Task statement – Reproduce every one of the items below word for word, without changing anything.

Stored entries
•••••
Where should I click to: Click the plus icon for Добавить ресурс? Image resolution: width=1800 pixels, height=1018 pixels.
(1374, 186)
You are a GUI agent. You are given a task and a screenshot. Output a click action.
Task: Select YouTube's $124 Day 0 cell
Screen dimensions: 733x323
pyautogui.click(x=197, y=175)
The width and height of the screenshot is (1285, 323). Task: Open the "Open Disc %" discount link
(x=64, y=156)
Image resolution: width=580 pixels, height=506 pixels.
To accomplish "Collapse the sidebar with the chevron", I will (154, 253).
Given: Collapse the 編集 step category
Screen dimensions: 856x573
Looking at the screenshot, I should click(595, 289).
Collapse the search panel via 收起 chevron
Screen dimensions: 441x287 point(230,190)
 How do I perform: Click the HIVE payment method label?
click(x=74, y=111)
•••••
Exercise answer –
Where should I click to: Click the plus icon for Добавить ресурс? Image resolution: width=1800 pixels, height=1018 pixels.
(1374, 186)
You are a GUI agent. You are given a task and a screenshot. Output a click action.
Task: Select YouTube's $124 Day 0 cell
Screen dimensions: 733x323
pyautogui.click(x=197, y=175)
The width and height of the screenshot is (1285, 323). Task: Open the "Open Disc %" discount link
(x=64, y=156)
Image resolution: width=580 pixels, height=506 pixels.
To accomplish "Collapse the sidebar with the chevron", I will (154, 253).
Given: Collapse the 編集 step category
Screen dimensions: 856x573
Looking at the screenshot, I should click(595, 289).
Collapse the search panel via 收起 chevron
Screen dimensions: 441x287 point(230,190)
 How do I perform: Click the HIVE payment method label?
click(x=74, y=111)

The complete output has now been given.